MATERIAL FOR THIS TASK below:
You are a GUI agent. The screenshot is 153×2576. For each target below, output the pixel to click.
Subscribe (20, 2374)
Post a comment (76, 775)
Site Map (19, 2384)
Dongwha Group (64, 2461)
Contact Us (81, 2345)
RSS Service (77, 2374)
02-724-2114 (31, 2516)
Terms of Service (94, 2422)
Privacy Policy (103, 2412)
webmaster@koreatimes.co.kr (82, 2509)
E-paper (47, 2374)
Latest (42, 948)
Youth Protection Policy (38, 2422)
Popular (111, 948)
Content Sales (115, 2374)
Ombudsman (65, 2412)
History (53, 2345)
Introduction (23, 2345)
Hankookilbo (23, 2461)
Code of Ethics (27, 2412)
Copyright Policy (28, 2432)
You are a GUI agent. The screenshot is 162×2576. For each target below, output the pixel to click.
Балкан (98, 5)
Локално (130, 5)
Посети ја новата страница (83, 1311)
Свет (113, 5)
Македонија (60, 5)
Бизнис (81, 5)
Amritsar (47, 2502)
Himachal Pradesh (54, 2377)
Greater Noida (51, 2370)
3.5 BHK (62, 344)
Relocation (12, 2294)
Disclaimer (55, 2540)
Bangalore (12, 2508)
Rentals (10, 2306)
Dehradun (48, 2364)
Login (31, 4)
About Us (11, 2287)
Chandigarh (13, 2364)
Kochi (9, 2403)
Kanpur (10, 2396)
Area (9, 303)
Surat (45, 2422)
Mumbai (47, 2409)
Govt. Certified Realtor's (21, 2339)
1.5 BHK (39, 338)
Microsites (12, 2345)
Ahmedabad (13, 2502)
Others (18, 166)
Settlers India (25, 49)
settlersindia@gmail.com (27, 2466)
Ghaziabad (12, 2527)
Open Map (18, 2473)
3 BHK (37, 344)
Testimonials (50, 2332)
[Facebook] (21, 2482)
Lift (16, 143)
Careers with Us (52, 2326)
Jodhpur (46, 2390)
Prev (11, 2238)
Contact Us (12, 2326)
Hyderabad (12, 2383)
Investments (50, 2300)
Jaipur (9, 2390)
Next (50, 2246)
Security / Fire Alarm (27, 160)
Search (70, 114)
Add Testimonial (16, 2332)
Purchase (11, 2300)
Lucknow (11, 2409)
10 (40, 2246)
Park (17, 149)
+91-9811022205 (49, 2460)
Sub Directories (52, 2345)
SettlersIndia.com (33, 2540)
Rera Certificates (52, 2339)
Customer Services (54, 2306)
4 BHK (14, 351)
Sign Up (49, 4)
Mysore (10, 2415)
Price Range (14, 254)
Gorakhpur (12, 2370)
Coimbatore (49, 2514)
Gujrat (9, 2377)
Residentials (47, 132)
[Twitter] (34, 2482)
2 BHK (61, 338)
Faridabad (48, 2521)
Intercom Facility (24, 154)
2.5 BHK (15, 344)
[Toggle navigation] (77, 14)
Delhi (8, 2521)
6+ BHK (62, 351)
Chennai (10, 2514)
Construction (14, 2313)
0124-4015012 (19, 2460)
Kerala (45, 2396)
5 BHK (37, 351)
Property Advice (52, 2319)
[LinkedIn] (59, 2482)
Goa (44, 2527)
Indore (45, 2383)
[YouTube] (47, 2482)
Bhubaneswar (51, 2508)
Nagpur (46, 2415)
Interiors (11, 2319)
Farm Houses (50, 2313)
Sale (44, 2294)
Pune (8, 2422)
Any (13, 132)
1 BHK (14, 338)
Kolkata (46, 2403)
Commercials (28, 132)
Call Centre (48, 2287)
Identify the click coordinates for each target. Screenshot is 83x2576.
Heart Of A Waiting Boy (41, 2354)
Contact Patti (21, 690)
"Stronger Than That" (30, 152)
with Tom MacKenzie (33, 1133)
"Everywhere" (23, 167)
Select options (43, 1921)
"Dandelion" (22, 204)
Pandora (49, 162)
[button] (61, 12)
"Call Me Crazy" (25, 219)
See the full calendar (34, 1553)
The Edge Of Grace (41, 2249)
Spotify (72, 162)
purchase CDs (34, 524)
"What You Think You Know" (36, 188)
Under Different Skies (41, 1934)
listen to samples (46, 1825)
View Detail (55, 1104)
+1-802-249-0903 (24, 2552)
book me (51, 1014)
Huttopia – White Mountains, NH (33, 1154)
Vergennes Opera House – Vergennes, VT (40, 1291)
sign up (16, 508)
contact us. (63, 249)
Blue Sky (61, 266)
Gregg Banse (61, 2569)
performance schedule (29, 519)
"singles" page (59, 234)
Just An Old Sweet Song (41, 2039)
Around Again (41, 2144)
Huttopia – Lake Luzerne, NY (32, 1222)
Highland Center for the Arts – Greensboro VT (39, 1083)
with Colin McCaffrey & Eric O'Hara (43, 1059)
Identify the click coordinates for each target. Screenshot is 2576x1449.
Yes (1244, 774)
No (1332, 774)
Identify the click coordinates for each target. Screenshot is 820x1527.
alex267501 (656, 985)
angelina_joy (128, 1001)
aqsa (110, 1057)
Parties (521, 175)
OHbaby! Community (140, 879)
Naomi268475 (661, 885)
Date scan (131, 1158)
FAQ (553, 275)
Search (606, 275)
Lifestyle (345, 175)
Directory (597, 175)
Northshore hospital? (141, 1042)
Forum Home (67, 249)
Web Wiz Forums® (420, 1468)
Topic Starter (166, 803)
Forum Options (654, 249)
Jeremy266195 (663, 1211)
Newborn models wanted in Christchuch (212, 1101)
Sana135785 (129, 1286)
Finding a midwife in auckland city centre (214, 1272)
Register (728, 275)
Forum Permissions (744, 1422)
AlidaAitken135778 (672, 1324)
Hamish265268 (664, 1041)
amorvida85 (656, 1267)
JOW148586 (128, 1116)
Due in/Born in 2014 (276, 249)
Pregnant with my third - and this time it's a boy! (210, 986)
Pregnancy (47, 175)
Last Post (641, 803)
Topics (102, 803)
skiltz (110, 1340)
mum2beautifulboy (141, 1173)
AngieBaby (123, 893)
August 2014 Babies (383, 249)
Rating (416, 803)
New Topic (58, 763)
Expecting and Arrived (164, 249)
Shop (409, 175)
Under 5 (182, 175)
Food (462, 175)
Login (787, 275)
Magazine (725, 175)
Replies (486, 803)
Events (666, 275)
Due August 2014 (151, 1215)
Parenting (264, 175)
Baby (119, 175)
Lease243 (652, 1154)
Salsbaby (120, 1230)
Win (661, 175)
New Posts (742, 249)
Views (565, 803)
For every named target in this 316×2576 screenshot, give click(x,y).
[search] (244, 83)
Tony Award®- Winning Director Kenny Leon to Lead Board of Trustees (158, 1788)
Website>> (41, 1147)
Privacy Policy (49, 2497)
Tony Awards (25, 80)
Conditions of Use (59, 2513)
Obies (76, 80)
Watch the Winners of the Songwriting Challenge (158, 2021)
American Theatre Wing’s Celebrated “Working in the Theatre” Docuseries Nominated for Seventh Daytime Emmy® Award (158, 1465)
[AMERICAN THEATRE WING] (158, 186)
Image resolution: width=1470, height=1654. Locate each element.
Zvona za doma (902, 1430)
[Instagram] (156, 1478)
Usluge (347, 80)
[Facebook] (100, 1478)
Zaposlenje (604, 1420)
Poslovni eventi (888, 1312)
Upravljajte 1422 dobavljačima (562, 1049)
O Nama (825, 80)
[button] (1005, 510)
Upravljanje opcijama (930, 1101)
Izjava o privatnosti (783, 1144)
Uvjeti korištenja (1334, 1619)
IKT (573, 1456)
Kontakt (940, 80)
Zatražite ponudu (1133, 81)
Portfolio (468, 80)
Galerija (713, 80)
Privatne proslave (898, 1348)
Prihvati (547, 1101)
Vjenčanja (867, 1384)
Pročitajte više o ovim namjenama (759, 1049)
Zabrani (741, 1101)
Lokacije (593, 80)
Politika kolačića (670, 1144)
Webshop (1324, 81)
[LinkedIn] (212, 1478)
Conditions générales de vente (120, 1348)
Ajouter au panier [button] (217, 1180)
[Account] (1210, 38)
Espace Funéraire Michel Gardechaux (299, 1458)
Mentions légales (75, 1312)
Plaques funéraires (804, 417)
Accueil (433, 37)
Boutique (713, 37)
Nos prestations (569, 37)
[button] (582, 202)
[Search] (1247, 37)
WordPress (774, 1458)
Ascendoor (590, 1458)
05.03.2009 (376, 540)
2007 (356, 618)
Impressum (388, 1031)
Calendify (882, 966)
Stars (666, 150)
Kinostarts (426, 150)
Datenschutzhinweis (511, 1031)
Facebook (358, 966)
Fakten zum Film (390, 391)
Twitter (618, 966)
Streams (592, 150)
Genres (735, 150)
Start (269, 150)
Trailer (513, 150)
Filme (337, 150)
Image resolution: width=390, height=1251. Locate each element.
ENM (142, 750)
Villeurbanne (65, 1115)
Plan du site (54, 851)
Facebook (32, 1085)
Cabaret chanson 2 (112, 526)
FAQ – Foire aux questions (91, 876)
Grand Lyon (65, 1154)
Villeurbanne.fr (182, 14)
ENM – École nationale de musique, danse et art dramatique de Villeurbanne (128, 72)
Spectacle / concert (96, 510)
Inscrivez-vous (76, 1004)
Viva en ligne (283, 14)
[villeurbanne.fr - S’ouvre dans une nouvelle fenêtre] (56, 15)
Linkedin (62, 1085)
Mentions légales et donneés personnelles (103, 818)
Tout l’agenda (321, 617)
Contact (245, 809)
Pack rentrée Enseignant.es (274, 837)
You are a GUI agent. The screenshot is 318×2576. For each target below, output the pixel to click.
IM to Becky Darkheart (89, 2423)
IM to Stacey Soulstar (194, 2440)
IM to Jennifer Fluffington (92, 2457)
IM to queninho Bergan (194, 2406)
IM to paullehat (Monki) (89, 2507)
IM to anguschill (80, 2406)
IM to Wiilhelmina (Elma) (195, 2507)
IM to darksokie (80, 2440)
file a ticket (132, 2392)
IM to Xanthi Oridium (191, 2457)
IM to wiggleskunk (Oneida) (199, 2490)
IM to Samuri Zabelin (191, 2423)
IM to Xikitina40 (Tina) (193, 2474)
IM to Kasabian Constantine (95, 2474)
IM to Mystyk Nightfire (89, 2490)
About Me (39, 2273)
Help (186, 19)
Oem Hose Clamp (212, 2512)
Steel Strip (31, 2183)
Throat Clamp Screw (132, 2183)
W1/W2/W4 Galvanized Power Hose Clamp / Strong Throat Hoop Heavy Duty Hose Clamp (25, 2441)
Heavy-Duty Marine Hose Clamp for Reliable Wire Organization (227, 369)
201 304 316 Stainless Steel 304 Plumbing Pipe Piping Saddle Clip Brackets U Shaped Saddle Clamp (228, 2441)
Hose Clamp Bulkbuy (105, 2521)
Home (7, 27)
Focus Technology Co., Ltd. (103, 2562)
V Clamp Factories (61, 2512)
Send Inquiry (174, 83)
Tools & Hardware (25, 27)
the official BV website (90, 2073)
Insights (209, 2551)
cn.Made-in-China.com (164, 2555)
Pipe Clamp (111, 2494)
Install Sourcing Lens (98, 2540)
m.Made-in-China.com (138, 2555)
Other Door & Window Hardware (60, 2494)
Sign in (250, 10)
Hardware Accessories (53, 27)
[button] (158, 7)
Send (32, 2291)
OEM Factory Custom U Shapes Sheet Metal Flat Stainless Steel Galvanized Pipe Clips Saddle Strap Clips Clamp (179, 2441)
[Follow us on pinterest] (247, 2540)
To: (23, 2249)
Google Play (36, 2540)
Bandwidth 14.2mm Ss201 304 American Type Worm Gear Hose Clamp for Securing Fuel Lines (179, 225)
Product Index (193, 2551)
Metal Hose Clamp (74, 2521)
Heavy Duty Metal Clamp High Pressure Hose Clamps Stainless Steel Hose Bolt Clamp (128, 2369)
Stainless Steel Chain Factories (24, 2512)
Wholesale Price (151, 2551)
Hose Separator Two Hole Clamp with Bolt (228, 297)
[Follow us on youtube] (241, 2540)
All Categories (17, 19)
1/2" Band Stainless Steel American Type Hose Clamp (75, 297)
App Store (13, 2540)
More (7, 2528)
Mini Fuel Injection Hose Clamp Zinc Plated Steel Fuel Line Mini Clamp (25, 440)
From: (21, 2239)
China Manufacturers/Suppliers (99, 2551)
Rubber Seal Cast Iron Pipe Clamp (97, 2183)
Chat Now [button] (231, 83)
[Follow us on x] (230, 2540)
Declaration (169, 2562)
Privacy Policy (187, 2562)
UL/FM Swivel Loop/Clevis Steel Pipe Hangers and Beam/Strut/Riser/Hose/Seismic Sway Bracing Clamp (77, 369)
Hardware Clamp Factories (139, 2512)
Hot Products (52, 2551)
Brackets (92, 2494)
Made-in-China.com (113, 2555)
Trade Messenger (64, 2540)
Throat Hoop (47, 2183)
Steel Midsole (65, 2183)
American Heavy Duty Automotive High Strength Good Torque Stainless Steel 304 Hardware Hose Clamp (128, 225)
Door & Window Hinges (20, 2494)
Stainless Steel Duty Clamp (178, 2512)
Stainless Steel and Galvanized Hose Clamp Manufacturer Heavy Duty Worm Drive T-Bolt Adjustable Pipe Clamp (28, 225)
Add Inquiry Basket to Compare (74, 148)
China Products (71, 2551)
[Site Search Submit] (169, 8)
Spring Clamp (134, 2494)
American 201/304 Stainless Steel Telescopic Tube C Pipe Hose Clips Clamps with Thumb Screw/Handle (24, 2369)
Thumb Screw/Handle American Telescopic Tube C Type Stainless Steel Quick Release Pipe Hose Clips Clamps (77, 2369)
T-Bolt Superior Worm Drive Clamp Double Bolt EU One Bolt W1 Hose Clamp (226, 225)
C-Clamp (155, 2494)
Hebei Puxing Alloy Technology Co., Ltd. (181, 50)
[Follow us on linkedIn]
End of MATERIAL FOR THIS TASK.
■ TASK DIRECTIONS ■
Go to the line with "Latest (42, 948)" in the entries above and repeat every line from there through the line with "Copyright Policy (28, 2432)", exactly and with no other text.

■ SOLVED EXERCISE ■
Latest (42, 948)
Youth Protection Policy (38, 2422)
Popular (111, 948)
Content Sales (115, 2374)
Ombudsman (65, 2412)
History (53, 2345)
Introduction (23, 2345)
Hankookilbo (23, 2461)
Code of Ethics (27, 2412)
Copyright Policy (28, 2432)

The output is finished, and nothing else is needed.